- What to work on -
Answer from the arcmsr patch thread:
(a) Which two fields of struct MessageUnit_B become volatile?
(b) Which two arrays does the new loop in arcmsr_resume set to zero?
(c) Whose message, dated Thu, Jan 17, 2019 at 10:59 +0300, is quoted in the reply?

- Document passage -

2019-01-17 08:52:31

by Ching Huang

[permalink] [raw]
Subject: [PATCH 2/3] scsi: arcmsr: Fix suspend/resume of ACB_ADAPTER_TYPE_B part 2

From Ching Huang <[email protected]>

Fix suspend/resume of ACB_ADAPTER_TYPE_B part 2.

Signed-off-by: Ching Huang <[email protected]>
---

diff --git a/drivers/scsi/arcmsr/arcmsr.h b/drivers/scsi/arcmsr/arcmsr.h
index a94c513..b98c632 100755
--- a/drivers/scsi/arcmsr/arcmsr.h
+++ b/drivers/scsi/arcmsr/arcmsr.h
@@ -508,9 +508,9 @@ struct MessageUnit_A
struct MessageUnit_B
{
uint32_t post_qbuffer[ARCMSR_MAX_HBB_POSTQUEUE];
- uint32_t done_qbuffer[ARCMSR_MAX_HBB_POSTQUEUE];
+ volatile uint32_t done_qbuffer[ARCMSR_MAX_HBB_POSTQUEUE];
uint32_t postq_index;
- uint32_t doneq_index;
+ volatile uint32_t doneq_index;
uint32_t __iomem *drv2iop_doorbell;
uint32_t __iomem *drv2iop_doorbell_mask;
uint32_t __iomem *iop2drv_doorbell;
diff --git a/drivers/scsi/arcmsr/arcmsr_hba.c b/drivers/scsi/arcmsr/arcmsr_hba.c
index 5736434..88053b1 100755
--- a/drivers/scsi/arcmsr/arcmsr_hba.c
+++ b/drivers/scsi/arcmsr/arcmsr_hba.c
@@ -1113,7 +1113,11 @@ static int arcmsr_resume(struct pci_dev *pdev)
switch (acb->adapter_type) {
case ACB_ADAPTER_TYPE_B: {
struct MessageUnit_B *reg = acb->pmuB;
- reg->post_qbuffer[0] = 0;
+ uint32_t i;
+ for (i = 0; i < ARCMSR_MAX_HBB_POSTQUEUE; i++) {
+ reg->post_qbuffer[i] = 0;
+ reg->done_qbuffer[i] = 0;
+ }
reg->postq_index = 0;
reg->doneq_index = 0;
break;




2019-01-17 09:43:06

by Ching Huang

[permalink] [raw]
Subject: Re: [PATCH 2/3] scsi: arcmsr: Fix suspend/resume of ACB_ADAPTER_TYPE_B part 2

On Thu, 2019-01-17 at 10:59 +0300, Dan Carpenter wrote:
> On Thu, Jan 17, 2019 at 11:45:03AM +0800, Ching Huang wrote:
> > >From Ching Huang <[email protected]>
> >
> > Fix suspend/resume of ACB_ADAPTER_TYPE_B part 2.

- Entries -

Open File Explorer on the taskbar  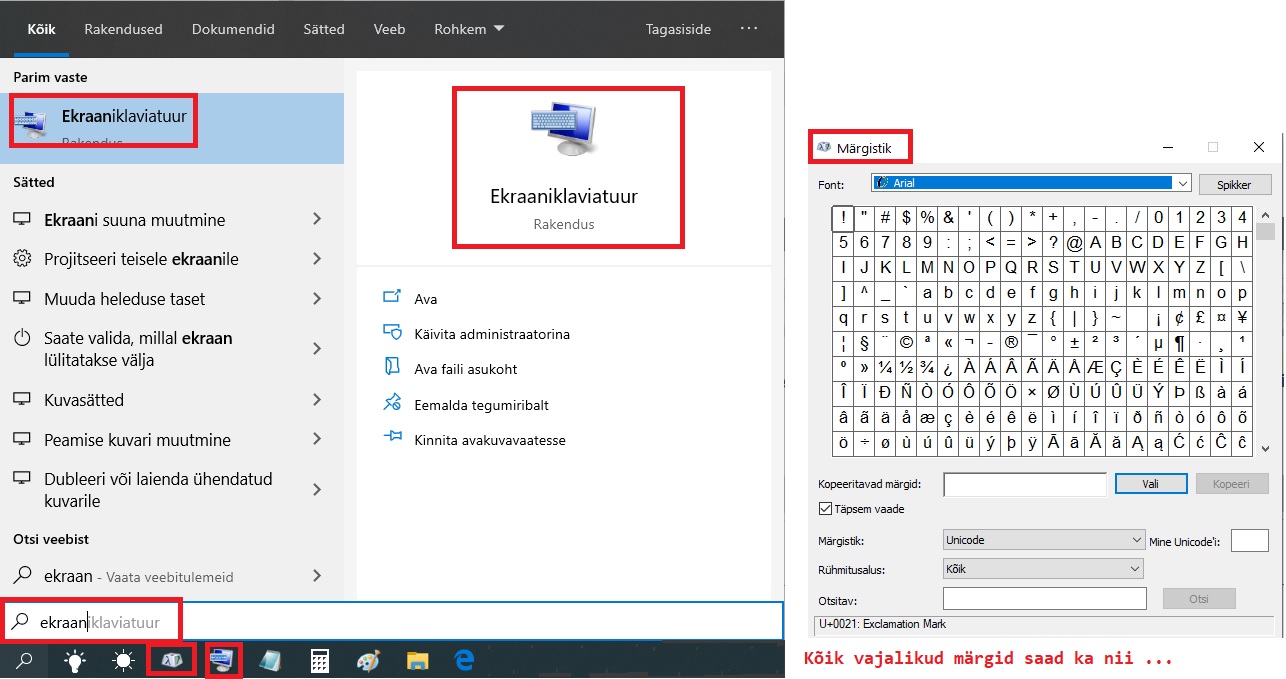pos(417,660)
==
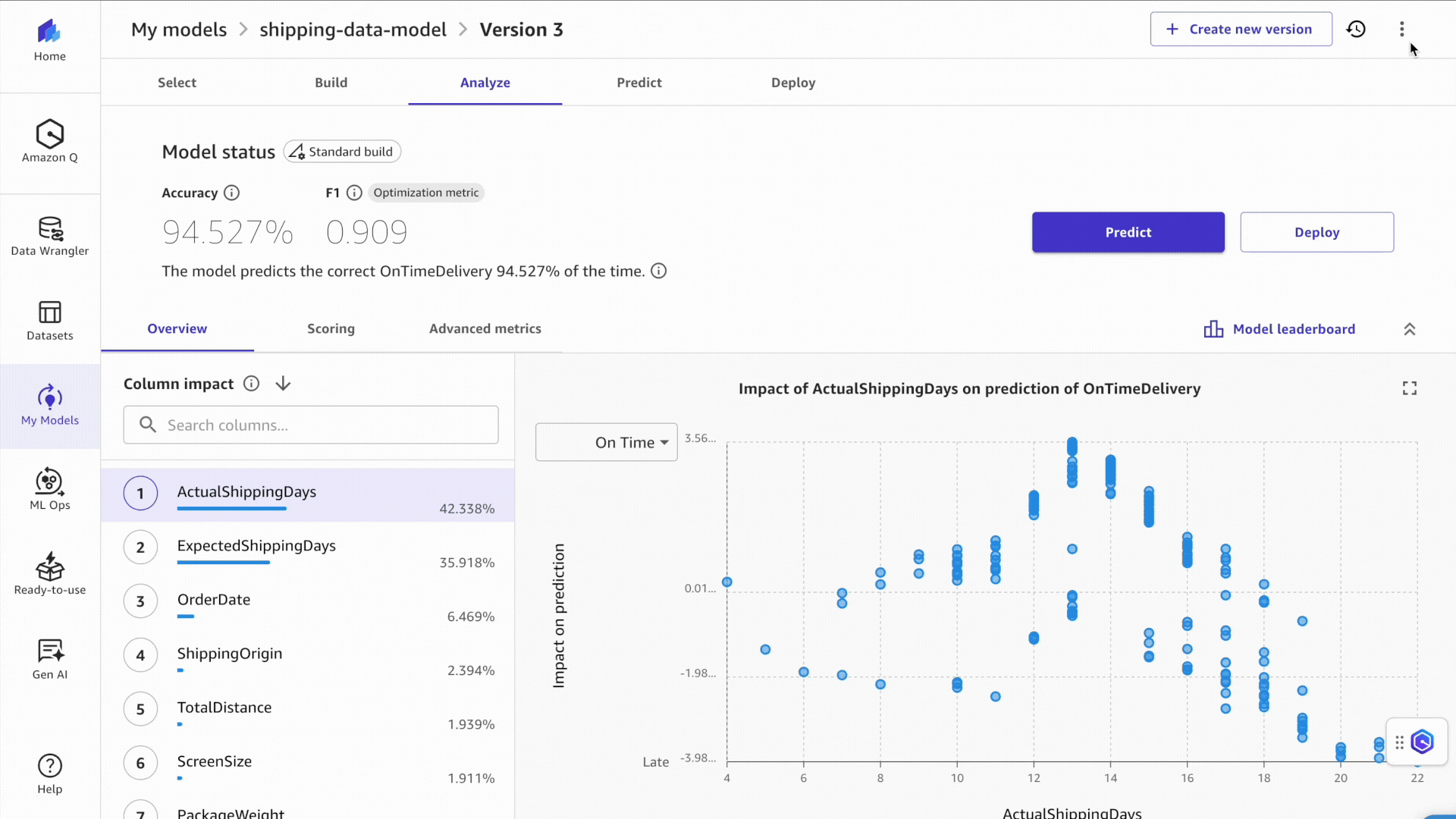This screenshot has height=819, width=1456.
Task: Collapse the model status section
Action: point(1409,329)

- Task solution -
(a) done_qbuffer and doneq_index
(b) post_qbuffer and done_qbuffer
(c) Dan Carpenter